>> start Dataset excerpts
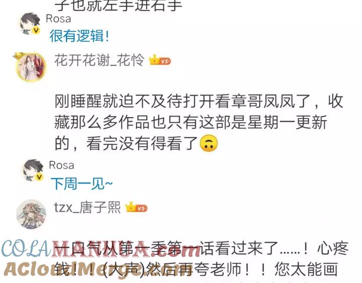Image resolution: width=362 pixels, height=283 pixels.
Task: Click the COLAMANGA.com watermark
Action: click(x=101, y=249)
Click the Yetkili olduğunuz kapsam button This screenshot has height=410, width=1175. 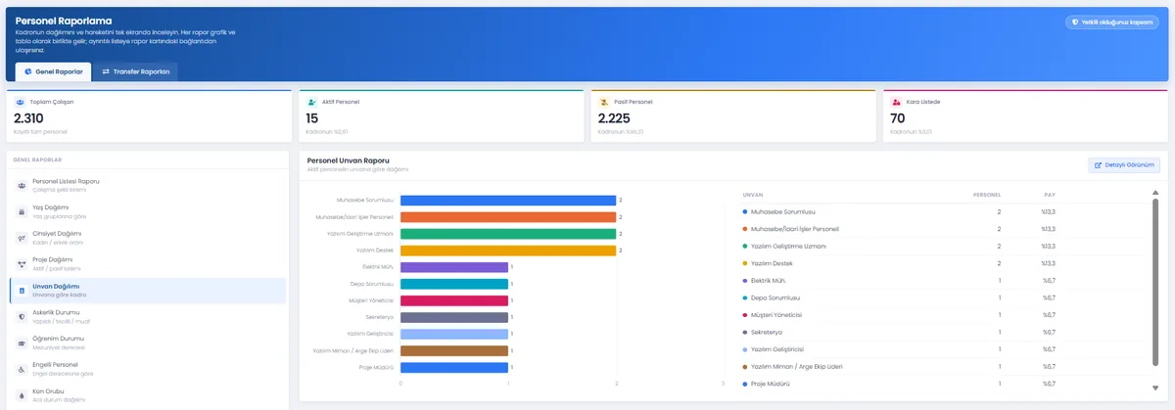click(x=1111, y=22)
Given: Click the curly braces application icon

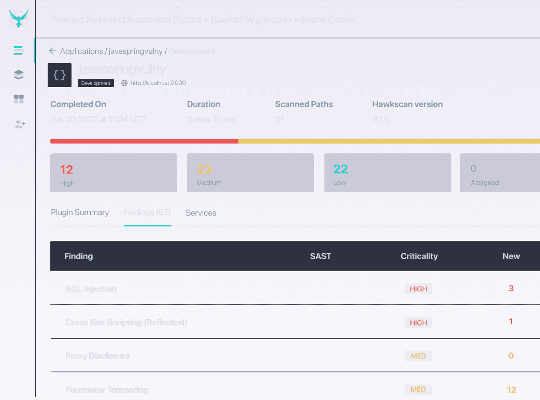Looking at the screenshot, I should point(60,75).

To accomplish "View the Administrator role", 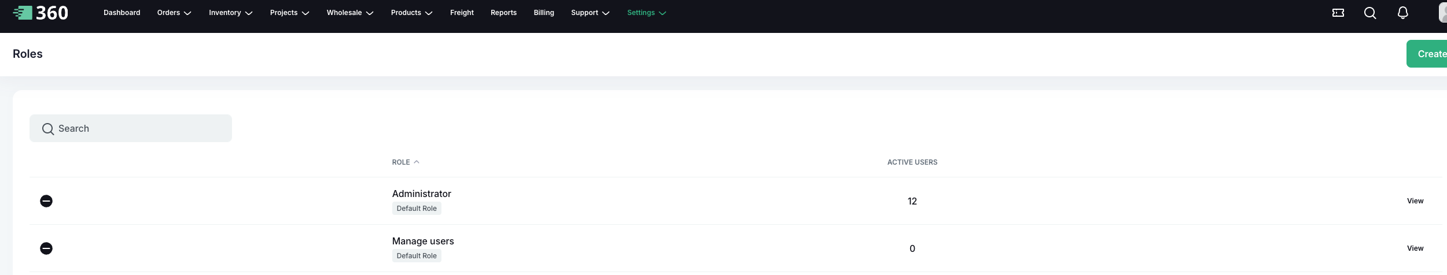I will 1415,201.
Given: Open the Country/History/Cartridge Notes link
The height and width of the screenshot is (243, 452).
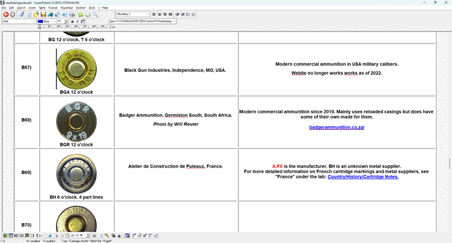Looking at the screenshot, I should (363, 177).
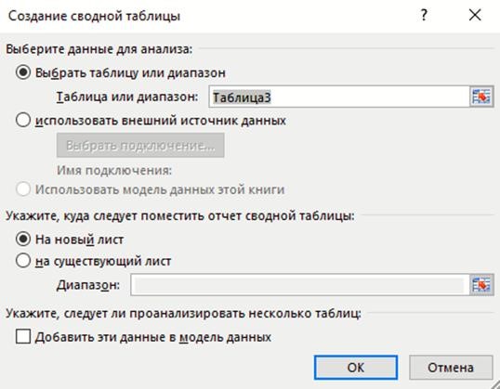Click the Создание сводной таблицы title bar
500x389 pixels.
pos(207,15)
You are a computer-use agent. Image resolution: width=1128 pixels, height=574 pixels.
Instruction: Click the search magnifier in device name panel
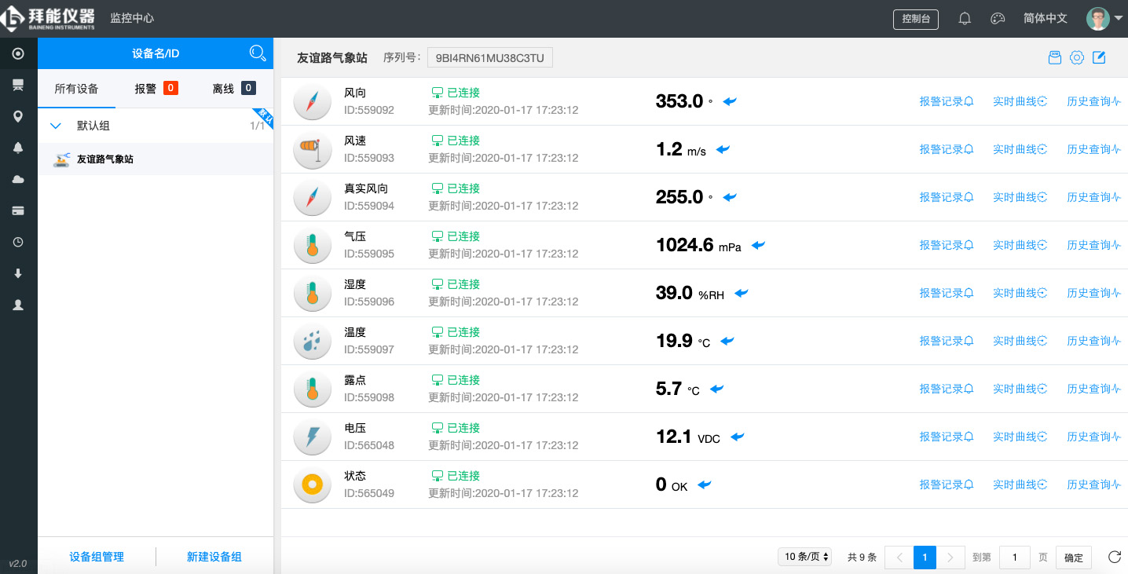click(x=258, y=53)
>> end Dataset excerpts
>> start Dataset excerpts
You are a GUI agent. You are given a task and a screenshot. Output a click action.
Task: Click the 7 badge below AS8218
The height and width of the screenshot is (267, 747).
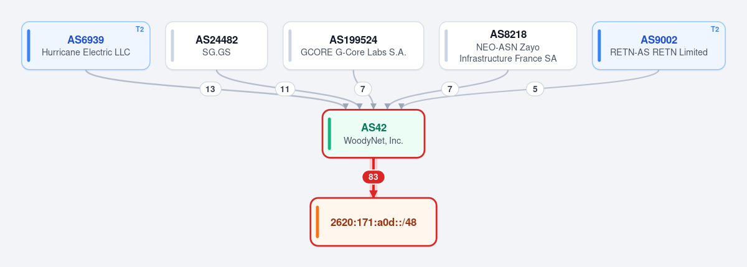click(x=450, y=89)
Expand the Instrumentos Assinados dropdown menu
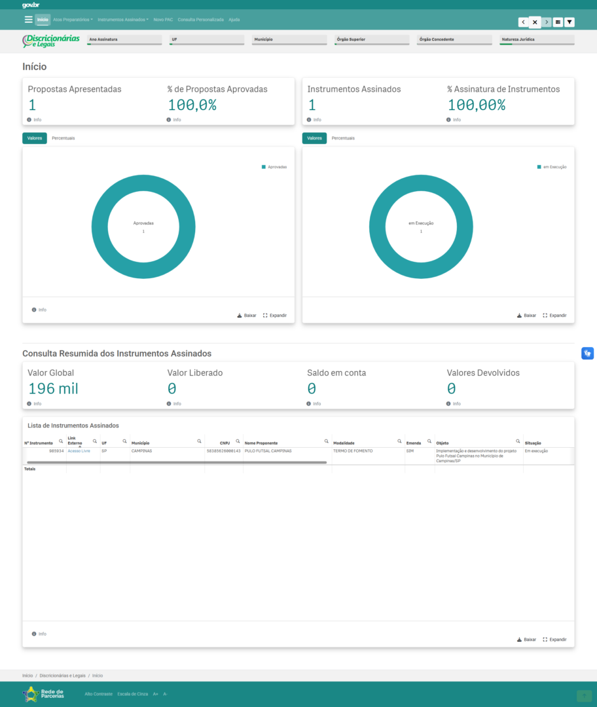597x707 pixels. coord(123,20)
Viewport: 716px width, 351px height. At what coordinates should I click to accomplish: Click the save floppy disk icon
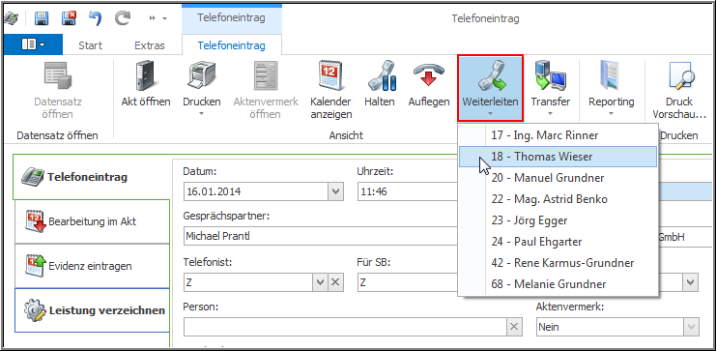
>> end Dataset excerpts
• Direction: Copy the lines of the listing from the line with "Given: Open the" to the line with "click(x=258, y=53)", including both of those lines, and leave the pictures out of your copy.

• Result:
Given: Open the Country/History/Cartridge Notes link
The height and width of the screenshot is (243, 452).
Looking at the screenshot, I should (363, 177).
Click the Создание сводной таблицы title bar
500x389 pixels.
pos(207,15)
You are a computer-use agent. Image resolution: width=1128 pixels, height=574 pixels.
Instruction: Click the search magnifier in device name panel
click(x=258, y=53)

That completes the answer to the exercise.